2. Which cities are documented to have paused or turned off systems
Several city-specific examples appear in the reporting: Lynnwood’s police department disabled system access and turned off cameras after the UWCHR report, Redmond suspended its program following council action and ICE arrests, and other agencies—including some sued for not releasing ALPR images—have either paused use or faced legal pressure to disclose data [5] [2]. The reporting does not provide a comprehensive, current roster of every city still operating cameras; it documents a mix of active use, suspension and legal disputes across jurisdictions [2] [5].
3. What the contracts and vendor statements say about protections
Flock’s public statements and contract language emphasize that customer agencies “own and control access to their data,” that the company does not enroll agencies in automatic data sharing, and that federal agencies were removed from certain lookup tools—assertions Flock reiterated in a company response to the UWCHR report [4]. Stateline quoted a Flock spokesperson saying the company has no contractual relationship with ICE and that many liberal or sanctuary cities continue to sign contracts [6]. Broadly, vendor promises include customer control, configurable sharing settings, and retention policies, but exact contractual terms vary by agency and are not fully disclosed in the material reviewed [4] [6].
4. Where promises met practice — and where they didn’t
Documentary reporting complicates Flock’s assurances: UWCHR records obtained by public records requests found that at least eight Washington law enforcement agencies enabled direct, 1:1 sharing of their Flock networks with U.S. Border Patrol during 2025, a practice that contradicts the vendor’s public framing about non-automatic sharing and raises questions about how local contracts and permissions were configured in practice [3]. That same reporting helped catalyze local shutdowns and legislative proposals—lawmakers are now pushing bills to limit immigration-enforcement access, shorten retention windows, and exempt ALPR data from routine public-records release except for bona fide research [1] [7].
5. Legal and policy protections in play — and gaps that remain
State-level policy work and proposed legislation aim to impose concrete contractual and statutory limits—examples include Senate bills that would ban immigration-enforcement access and require rapid deletion of most ALPR data, countering the current patchwork of local policies and vendor contracts [7] [1]. Advocacy groups like ACLU-WA and UWCHR have called for a Driver Privacy Act-style statute to lock in those protections; meanwhile, courts have forced disclosure in some cases, as in the Skagit ruling referenced by state lawmakers, further complicating confidentiality claims [1] [8].

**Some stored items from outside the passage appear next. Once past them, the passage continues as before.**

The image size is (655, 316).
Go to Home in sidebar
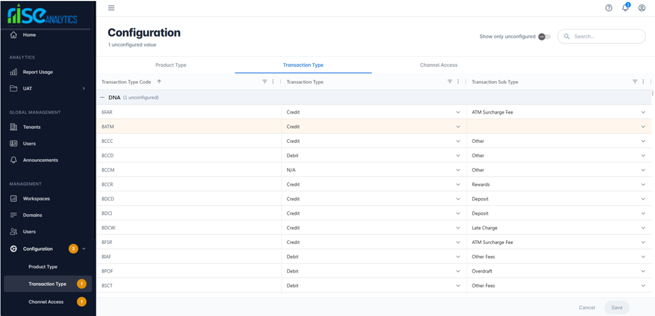tap(29, 35)
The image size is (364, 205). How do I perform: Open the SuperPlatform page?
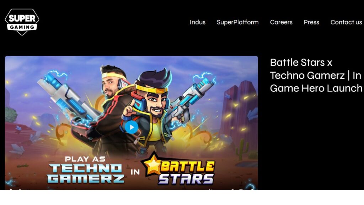237,22
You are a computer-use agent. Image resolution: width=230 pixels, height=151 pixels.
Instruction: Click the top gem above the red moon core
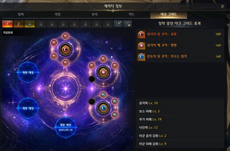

6. Bottom line: partial answers and remaining unknowns
Reporting documents both a large installed base of Flock ALPRs in Washington and specific municipalities that have paused or disabled systems, but it does not supply a complete, current list of which cities are actively operating cameras today; similarly, vendor contracts publicly promise local control and configurable sharing while UWCHR’s public-records work shows instances of direct federal access, indicating contractual protections can be sidestepped or configured in ways that permit federal searches [1] [3] [4]. The picture is one of widespread deployment, spotty transparency about contract terms, and active policy fights to codify stronger, statewide contractual and statutory protections [1] [7] [3].